The tricky part is the screening procedure must be independent of the G-E interaction test in order to maintain alpha, also the screening test needs to be good at identifying variants that are likely to have a G-E interaction.
- Stage 1: screen all GWAS SNPs to identify the subset for which there is likely to be a GxE interaction
- Stage 2: Test for interaction only for the m SNPs that passed the stage 1 screening
- Use the same data set for stages 1 and 2, this is different than discovery replication 2 stage design which use independent data sets
- Procedures for screening:
- Main effect screen - stage 1 screen based on main effects of genotype
- If the SNP is not associated with the outcome phenotype it does not pass stage 1
- SNP-E screen - Stage 1 screen based on SNP-E association
- If the SNP is not associated with E it does not pass stage 1
- Appropriate only for case-control samples
- Main effect screen - stage 1 screen based on main effects of genotype
Kooperberg LeBlanc Stage 1 (Main G Effect Screening)
Perform test using all data (E = 0 and E = 1)
- When a GxE interaction exists, except crossover interactions, there will be some evidence of G-Y association in at least some E subgroups(s)
- When the association is strong, it can also be detected marginally in all exposure groups combined
- First stage screening will identify the SNPs more likely to show interaction
- First stage marginal G-Y association test is approximately independent of second-stage interaction test, so significance is preserved
- Most SNPs are not strongly marginally associated with Y so will be removed from consideration of interaction
- Works with cohort data, any phenotype
- Power is lower when the G-Y association is in a different directions in different E strata
Murcray Stage 1 (SNP-E Screening)
This test is only performed with cases and controls combined.
- If there is no G-E association in the population, interaction exists when there is evidence of G-E association in cases
- When this association is strong, it can also be detected in cases and controls combined
- Assumes cases are ~1/2 the sample
- If cases are a small part of of sample, this screen won't work properly (not independent of GxE test)

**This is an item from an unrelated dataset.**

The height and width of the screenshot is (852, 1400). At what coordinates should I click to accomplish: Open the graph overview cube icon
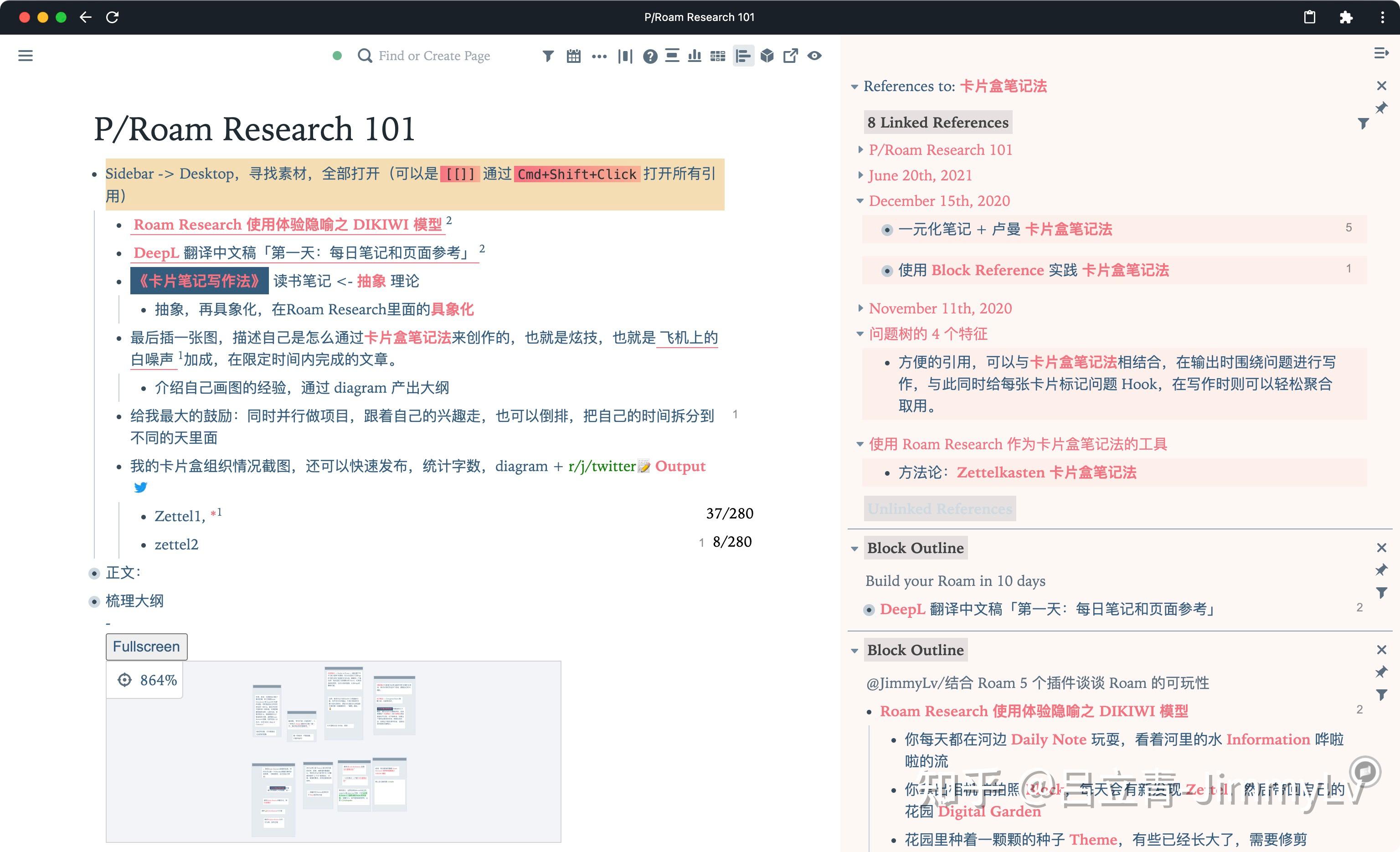(767, 56)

- Most SNPs will not be associated with E
- First stage "screening" test will identify SNPs likely to exhibit multiplicative interaction with E on case status
- First-stage marginal G-R association test is approximately independent of second-stage interaction test, so the significance level for stage 2 corrects only for the stage 2 tests performed
Meta Analysis
GWAS is performed on millions of SNPs. Because of multiple testing, we use very stringent thresholds for statistical significance. This can greatly reduce power and may not be sufficient to detect associated SNPs. Combining information across studies will improve power.
The objective of meta-analysis is to combine results from multiple studies to improve power and get more precise effect estimates.
Limitations of Pooling Raw Data
- May not be possible because of confidentiality restrictions
- May not be desirable because of heterogeneity
- Differences in population, study design, underlying risk, measurements, etc.
Originally meta-analysis was used to combine results from published studies with small samples to improve power. This is subject to publication bias, only studies with significant p-values are chosen so we are more likely to see a positive effect. Not an issue in GWAS meta-analysis since ALL results are included regardless of significance.
Meta-Analysis of a Single SNP
Collection of K studies to test the same null hypothesis. Each study provides an estimate, beta_hat, of the effect size and a p-value for testing the null hypothesis.
The key assumption is independence of study results, no subjects should appear in more than one study.
The first step in a meta-analysis is to identify a consistent measure from each study to be summarized (OR, regression coefficient and SE, p-value from chi-square association.
We can use Fisher's method or Stouffer's method, and that's all the information I need for now.